North Country choreographer steps onto new stage

By Gwendolyn Craig

Tiffany Rea-Fisher is used to taking center stage as a dancer, choreographer and artistic director. On Feb. 1 she will be in a new spotlight as the Adirondack Diversity Initiative’s director.

Rea-Fisher heads the Lake Placid School of Dance and is the executive artistic director of EMERGE125, a dance company that teaches students in Harlem and Lake Placid. She is the first woman of color to be the Lake Placid school’s director. The 41-year-old lives in Saranac Lake with her husband and 18-month-old daughter, and plans to juggle work between her dance company and ADI. She will be part-time at first, transitioning to full-time at ADI starting March 6. Rea-Fisher said she will alternate each week between Harlem and Saranac Lake.

Rea-Fisher replaces ADI’s first director, Nicole Hylton-Patterson, who left in October for a nonprofit position in New York City. ADI is a burgeoning program under the nonprofit Adirondack North Country Association and focuses on ways to make the approximately 6-million-acre Adirondack Park more welcoming and inclusive. Rea-Fisher said she’s up to the task.

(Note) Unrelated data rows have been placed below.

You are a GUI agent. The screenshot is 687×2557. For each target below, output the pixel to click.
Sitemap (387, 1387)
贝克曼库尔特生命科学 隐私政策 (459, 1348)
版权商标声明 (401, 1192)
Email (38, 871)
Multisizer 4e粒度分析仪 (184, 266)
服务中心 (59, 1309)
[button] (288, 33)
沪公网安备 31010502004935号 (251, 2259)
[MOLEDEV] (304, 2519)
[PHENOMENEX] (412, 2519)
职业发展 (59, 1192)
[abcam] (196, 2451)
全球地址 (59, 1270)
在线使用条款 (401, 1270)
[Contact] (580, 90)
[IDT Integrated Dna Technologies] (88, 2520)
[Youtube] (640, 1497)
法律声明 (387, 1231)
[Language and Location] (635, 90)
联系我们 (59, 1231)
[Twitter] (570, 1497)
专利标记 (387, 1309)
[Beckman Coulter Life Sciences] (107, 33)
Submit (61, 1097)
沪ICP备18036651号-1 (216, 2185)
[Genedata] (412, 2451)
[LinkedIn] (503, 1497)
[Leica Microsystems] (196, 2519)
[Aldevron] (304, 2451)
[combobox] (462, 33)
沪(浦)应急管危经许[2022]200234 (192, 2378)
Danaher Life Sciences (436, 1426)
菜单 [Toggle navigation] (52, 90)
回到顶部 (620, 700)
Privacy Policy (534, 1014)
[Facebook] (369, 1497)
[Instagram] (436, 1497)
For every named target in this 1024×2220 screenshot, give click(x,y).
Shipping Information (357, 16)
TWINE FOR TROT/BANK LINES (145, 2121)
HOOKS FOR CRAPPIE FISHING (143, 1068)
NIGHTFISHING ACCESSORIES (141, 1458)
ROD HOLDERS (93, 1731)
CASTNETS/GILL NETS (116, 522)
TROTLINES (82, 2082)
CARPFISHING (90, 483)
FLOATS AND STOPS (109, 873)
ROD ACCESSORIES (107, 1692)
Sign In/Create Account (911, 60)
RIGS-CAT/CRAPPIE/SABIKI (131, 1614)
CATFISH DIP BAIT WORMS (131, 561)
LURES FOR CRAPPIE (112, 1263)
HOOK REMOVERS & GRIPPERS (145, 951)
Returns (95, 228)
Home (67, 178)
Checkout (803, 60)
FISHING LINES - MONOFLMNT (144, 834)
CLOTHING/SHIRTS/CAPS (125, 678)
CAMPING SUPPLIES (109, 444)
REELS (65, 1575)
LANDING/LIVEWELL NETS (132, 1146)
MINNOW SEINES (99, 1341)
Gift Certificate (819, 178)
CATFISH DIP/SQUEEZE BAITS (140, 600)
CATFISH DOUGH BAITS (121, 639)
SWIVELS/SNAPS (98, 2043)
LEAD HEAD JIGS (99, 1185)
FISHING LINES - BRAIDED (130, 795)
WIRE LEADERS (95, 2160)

“A lot of time artists don’t get the credit that we deserve, because a lot of the things organizations do, we have to do,” she said. She balances budgets, brainstorms ways to make “abstract concepts more tangible for people,” and communicates with people from all over the world, in her director roles. “These are things that they were looking for. I also love this place, and you can’t fight for something if you don’t love it first.”